NSX-T v2.4 and later VMware introduced an architectural change that simplified the overall management, installation and upgrades; brought high availability, scalability along with flexible deployment options.
I opted to split the new architecture into two parts, for easier understanding:
- NSX-T Architecture (Revamped): Part 1 – talks about the new revamp NSX-T architecture and its components.
- NSX-T Architecture (Revamped): Part 2 (this blog) – talks about the NSX-T Agent/service communication between the NSX-T Manager Nodes and Transport Nodes.
In Part 1, we discussed the NSX-T architecture and how it extends the scope from on-premises to public clouds (and vice versa) and from VMs to containers.
Let’s now talk about the NSX Agent/services that work behind the scenes for communication between NSX-T manager nodes and transport nodes.

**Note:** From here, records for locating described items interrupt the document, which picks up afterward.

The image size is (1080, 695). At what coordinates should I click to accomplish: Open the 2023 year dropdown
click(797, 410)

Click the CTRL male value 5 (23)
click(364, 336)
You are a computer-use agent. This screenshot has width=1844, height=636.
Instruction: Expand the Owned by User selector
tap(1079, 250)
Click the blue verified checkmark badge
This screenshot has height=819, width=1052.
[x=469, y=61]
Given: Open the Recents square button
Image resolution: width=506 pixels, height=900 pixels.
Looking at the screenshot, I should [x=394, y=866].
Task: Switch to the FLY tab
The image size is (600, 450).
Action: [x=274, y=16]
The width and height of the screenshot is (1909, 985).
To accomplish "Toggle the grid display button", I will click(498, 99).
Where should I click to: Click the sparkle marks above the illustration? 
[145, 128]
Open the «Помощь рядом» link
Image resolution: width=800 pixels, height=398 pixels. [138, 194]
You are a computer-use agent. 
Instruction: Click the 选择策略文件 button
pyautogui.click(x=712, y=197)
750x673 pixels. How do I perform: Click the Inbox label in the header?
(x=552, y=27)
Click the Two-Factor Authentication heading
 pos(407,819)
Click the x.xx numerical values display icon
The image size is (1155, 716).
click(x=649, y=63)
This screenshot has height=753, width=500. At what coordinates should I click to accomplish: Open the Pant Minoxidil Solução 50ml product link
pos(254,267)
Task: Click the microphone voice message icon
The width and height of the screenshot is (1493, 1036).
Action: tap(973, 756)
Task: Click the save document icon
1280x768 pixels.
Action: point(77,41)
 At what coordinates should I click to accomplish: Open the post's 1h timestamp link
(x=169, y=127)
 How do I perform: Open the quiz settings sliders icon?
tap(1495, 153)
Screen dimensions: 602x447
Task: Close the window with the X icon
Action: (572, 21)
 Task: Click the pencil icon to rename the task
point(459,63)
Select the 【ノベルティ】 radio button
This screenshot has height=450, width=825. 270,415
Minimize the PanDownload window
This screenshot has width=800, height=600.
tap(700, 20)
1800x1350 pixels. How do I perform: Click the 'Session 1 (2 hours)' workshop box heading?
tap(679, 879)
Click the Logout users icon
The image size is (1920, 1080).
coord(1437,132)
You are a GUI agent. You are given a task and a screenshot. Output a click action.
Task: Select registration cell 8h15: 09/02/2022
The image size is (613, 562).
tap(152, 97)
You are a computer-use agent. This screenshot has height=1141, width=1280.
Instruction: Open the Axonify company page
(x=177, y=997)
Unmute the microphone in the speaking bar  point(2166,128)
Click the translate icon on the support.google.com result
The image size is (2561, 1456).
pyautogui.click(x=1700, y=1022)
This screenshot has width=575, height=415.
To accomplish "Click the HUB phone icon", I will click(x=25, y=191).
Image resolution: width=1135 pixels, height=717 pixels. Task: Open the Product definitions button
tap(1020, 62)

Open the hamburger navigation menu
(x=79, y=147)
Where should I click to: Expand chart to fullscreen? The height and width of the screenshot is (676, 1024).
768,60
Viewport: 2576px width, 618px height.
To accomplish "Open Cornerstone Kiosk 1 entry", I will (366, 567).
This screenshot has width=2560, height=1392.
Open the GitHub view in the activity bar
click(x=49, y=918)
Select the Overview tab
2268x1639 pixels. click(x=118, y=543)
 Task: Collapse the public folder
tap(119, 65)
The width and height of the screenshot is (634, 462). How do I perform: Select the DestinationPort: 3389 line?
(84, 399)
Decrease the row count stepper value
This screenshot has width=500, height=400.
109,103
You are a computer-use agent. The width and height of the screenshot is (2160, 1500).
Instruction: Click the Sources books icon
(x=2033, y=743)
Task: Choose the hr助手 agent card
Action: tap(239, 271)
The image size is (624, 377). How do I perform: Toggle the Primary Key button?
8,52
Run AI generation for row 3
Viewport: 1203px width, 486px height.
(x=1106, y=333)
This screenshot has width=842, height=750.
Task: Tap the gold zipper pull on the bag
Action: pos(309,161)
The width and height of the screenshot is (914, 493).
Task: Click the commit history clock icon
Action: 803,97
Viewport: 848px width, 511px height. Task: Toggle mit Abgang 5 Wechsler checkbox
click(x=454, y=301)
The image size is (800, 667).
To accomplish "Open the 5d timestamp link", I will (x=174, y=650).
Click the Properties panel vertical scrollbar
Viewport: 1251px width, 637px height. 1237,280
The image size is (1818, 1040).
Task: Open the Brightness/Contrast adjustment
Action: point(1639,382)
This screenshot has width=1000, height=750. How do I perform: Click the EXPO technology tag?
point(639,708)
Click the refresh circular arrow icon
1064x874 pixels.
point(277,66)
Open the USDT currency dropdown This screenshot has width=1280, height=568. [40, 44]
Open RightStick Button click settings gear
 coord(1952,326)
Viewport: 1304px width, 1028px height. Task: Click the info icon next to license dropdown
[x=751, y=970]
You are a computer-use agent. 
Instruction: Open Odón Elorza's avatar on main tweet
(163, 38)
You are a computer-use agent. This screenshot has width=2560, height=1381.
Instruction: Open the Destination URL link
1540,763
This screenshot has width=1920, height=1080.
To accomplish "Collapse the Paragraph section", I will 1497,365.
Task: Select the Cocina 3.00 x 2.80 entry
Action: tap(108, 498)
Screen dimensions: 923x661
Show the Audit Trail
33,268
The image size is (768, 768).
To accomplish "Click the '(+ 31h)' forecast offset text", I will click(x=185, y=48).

There are various modules of NSX that work in perfect harmony to form a robust and reliable system. Let’s use the same concept of management, control and data plane and the key agent component interaction in the following diagram to help visualise:
Management Plane Agent Communication
As discussed in the previous blog – NSX-T v2.4 introduced, the consolidation of management and centralized control plane in a single appliance. The NSX-T management Cluster is formation of three node which provides the entry point to NSX-T Datacenter, to perform operational tasks such as configuration and monitoring of all management, control, and data plane components. It is responsible for querying recent status and statistics from the control plane, and sometimes directly from the data plane.
Management Plane Bus service runs on each NSX-T Management Cluster node and is responsible for validating the configuration and storing a persistent copy locally. After successful validation, the configuration is pushed to the central control plane (CCP) service.
Management Plane Agent (MPA) runs on the Transport Nodes which is locally and remotely accessible. For monitoring and troubleshooting, the NSX-T Manager interacts with a host-based management plane agent (MPA) to retrieve DFW status along with rule and flow statistics. The NSX-T Manager also collects an inventory of all hosted virtualized workloads on NSX-T transport nodes. This is dynamically collected and updated from all NSX-T transport nodes.
Transport Node is a system which is capable of running an overlay, it can be a Host or an Edge Node.
Control Plane Agent Communication
Control plane provides control functions for logical switching, routing functions, etc., it is further segregated into two parts the Central Control Plane (CCP) and Local Control Plane (LCP).
CCP runs in the NSX-T Management Cluster nodes and is logically separated from all data plane traffic, any failure in the control plane does not affect data plane. It is responsible for providing configuration to the other cluster nodes and LCP. The CCP distributes the load of CCP-to-LCP communication i.e. the responsibility for transport node notification is distributed across the cluster nodes based on internal hashing mechanism. For example, for 60 transport nodes with three managers, each manager will be responsible for roughly twenty transport nodes.
LCP is a daemon, that runs in the Transport Node which monitors local link status and computes most ephemeral runtime state based on updates it receives from CCP and data plane, and pushes stateless configuration to forwarding engines.
Data Plane Agent Communication
Data Plane has a forwarding engine which deals with packets and its stateless forwarding following the tables/rules pushed by the control plane and handles the failover between multiple links and tunnels. It also maintains some state of features i.e. TCP termination. However, unlike the control plane where it manages the MAC/IP tunnel mapping and dictates how to forward the packets, the data plane forwarding engine is how to manipulate payload.
Let’s take a DFW Policy/rule enforcement example from the NSX-T documentation:
Management Plane flow: When a firewall policy rule is configured, the NSX-T management plane service validates the configuration and locally stores a persistent copy. Then the NSX-T Manager pushes user-published policies to the control plane service within Manager Cluster which in turn pushes to the data plane. A typical DFW policy configuration consists of one or more sections with a set of rules using objects like Groups, Segments, and application level gateway (ALGs).
Control Plane flow: NSX-T Control plane will receive policy rules pushed by the NSX-T Management plane. If the policy contains objects including segments or Groups, it converts them into IP addresses using an object-to-IP mapping table. This table is maintained by the control plane and updated using an IP discovery mechanism. Once the policy is converted into a set of rules based on IP addresses, the CCP pushes the rules to the LCP on all the NSX-T transport nodes.
Data Plane flow: On each of the transport nodes, once local control plane (LCP) has received policy configuration from CCP, it pushes the firewall policy and rules to the data plane filters (in kernel) for each of the virtual NICs. With the “Applied To” field in the rule or section which defines scope of enforcement, the LCP makes sure only relevant DFW rules are programmed on relevant virtual NICs instead of every rule everywhere, which would be a suboptimal use of hypervisor resources.